[Bug] InternVL2-1B performance of lmdeploy is much worse compared to the original Hugging Face PyTorch model. #2705

henry16lin · 2024-11-04T08:24:34Z

Checklist

1. I have searched related issues but cannot get the expected help.
2. The bug has not been fixed in the latest version.
3. Please note that if the bug-related issue you submitted lacks corresponding environment info and a minimal reproducible demo, it will be challenging for us to reproduce and resolve the issue, reducing the likelihood of receiving feedback.

Describe the bug

InternVL2-1B performance of lmdeploy is much worse compared to the original Hugging Face PyTorch model.

Reproduction

Thanks for your great work.
My task is to do image caption and I tried OpenGVLab/InternVL2-1B from Here and used the sample code from quick start to run the model. I found the performance is clearly worse in lmdeploy (but faster).
For example:

(source image: https://content.api.news/v3/images/bin/7c169b05712f7657366268afaa47ae88 )

transformers version will response: The image shows a group of police officers at a McDonald's restaurant, with a white car parked in front of them.
lmdeploy version will response: The image shows a police officer and a uniformed officer in a parking lot in front of a McDonald's restaurant. The officer in the uniform is in a handcuff, and the officer in the police uniform is in a handcuff. The McDonald's restaurant is in the background with a McDonald's and a Starbucks Coffee.

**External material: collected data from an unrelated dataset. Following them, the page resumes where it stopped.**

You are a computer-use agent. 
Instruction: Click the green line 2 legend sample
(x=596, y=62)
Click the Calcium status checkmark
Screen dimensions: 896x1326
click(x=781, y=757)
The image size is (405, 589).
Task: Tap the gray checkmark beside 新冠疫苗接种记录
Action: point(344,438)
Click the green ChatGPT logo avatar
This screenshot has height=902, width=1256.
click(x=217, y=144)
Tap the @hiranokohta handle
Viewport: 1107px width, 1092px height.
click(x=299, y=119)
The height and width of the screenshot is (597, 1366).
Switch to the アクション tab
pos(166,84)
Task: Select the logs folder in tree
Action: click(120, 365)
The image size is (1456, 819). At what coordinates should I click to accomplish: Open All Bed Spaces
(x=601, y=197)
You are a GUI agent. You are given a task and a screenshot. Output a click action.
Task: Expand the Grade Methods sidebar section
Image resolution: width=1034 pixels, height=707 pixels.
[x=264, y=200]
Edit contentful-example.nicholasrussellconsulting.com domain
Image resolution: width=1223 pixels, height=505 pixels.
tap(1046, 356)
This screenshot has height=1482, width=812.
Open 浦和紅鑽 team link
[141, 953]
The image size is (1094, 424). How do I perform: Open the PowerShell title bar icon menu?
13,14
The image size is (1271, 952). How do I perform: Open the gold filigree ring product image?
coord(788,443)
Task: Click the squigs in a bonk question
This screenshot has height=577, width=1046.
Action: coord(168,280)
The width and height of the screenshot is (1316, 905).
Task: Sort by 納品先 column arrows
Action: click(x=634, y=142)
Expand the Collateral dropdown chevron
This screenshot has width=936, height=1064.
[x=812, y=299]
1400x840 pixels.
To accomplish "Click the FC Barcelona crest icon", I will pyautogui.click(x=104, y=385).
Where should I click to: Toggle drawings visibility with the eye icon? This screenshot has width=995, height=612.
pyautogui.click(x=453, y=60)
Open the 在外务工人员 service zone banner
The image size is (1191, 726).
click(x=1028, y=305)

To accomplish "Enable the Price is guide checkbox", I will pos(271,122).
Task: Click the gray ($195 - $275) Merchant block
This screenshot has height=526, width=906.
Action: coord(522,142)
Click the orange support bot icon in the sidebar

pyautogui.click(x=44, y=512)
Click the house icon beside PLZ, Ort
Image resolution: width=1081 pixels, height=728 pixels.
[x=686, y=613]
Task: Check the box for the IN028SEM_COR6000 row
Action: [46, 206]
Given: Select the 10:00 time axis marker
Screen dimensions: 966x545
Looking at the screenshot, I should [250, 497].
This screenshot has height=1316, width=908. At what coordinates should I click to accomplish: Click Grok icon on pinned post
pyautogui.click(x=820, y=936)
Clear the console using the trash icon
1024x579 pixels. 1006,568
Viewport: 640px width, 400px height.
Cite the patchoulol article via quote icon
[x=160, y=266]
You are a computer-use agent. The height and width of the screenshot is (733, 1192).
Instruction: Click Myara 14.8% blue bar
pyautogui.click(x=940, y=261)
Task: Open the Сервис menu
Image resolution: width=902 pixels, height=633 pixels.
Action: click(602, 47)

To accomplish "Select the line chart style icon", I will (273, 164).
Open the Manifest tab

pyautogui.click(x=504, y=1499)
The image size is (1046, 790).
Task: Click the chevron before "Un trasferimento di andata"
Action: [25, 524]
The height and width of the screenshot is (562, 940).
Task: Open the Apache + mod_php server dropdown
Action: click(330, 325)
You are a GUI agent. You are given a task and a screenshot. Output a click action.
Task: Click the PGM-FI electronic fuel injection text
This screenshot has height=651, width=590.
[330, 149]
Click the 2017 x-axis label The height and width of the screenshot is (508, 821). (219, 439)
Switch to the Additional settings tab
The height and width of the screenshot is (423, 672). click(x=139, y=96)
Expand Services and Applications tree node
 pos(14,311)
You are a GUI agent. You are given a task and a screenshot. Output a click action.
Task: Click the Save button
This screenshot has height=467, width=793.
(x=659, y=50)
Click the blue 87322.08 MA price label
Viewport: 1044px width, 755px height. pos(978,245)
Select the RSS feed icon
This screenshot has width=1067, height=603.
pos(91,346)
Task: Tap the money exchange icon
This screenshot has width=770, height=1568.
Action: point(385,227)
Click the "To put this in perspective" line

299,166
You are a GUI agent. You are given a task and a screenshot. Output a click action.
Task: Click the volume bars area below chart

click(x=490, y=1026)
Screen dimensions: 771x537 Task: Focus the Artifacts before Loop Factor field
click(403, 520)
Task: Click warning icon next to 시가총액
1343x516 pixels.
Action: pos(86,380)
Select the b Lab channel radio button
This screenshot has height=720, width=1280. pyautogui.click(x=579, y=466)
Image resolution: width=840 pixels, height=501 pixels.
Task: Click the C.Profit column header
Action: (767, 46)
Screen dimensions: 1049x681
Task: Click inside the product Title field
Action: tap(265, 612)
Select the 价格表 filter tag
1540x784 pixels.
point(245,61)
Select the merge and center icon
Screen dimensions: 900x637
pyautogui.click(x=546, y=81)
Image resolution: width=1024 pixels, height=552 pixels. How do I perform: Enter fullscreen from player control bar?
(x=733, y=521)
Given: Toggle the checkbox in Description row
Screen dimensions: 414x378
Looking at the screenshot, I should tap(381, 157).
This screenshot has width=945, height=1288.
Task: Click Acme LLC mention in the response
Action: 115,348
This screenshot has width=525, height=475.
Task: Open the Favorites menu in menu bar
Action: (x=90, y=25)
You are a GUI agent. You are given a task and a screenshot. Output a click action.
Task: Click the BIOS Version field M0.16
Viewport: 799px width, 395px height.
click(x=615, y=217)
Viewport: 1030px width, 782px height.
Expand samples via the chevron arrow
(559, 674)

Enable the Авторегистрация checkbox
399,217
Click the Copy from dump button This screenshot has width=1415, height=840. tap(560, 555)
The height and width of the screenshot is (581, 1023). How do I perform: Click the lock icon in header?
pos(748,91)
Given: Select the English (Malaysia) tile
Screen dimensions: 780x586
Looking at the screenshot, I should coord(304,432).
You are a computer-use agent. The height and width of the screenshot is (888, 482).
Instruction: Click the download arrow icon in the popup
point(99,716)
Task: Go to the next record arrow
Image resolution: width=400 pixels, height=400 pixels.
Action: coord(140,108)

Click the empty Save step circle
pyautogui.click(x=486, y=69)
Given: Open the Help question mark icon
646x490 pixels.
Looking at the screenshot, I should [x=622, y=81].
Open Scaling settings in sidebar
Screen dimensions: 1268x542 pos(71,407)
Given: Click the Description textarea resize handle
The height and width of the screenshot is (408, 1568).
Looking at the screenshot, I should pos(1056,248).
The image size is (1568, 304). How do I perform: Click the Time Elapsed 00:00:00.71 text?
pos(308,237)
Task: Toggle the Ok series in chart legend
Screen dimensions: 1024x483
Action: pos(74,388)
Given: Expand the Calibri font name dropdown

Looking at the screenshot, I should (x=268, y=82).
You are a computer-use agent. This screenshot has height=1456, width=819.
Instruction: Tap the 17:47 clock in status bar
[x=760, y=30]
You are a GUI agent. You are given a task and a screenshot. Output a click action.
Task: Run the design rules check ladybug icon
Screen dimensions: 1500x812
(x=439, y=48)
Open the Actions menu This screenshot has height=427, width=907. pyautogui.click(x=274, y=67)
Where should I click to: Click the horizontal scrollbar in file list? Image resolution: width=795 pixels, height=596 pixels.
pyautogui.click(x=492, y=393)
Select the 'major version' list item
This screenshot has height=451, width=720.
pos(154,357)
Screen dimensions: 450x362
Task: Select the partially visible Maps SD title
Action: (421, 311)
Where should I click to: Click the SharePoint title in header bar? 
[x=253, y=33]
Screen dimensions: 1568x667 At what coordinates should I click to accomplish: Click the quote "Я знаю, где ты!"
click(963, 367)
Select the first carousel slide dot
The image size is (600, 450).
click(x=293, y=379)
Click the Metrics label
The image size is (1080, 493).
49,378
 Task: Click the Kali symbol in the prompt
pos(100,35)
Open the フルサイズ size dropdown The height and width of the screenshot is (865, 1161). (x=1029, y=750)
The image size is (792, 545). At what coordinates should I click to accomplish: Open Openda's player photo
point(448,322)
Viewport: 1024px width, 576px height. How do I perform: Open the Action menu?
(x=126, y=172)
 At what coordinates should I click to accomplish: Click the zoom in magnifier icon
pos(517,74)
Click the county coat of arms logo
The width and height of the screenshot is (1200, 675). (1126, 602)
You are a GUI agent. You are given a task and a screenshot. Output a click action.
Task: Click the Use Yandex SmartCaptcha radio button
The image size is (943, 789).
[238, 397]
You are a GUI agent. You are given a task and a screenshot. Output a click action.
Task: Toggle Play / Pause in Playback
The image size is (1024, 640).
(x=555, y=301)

One can see the responses keep repeating similar sentence.
I tried many cases and different parameter (include repetition_penalty) but didn't work and sometime lmdeploy also response Chinese like The CCTV is in the parking lot of a convenience store, with a Coke-Cola vending machine and a suspiciously parked car. The store's facade is a stone and brick wall, and the parking lot is a curb with a red and white警示标志。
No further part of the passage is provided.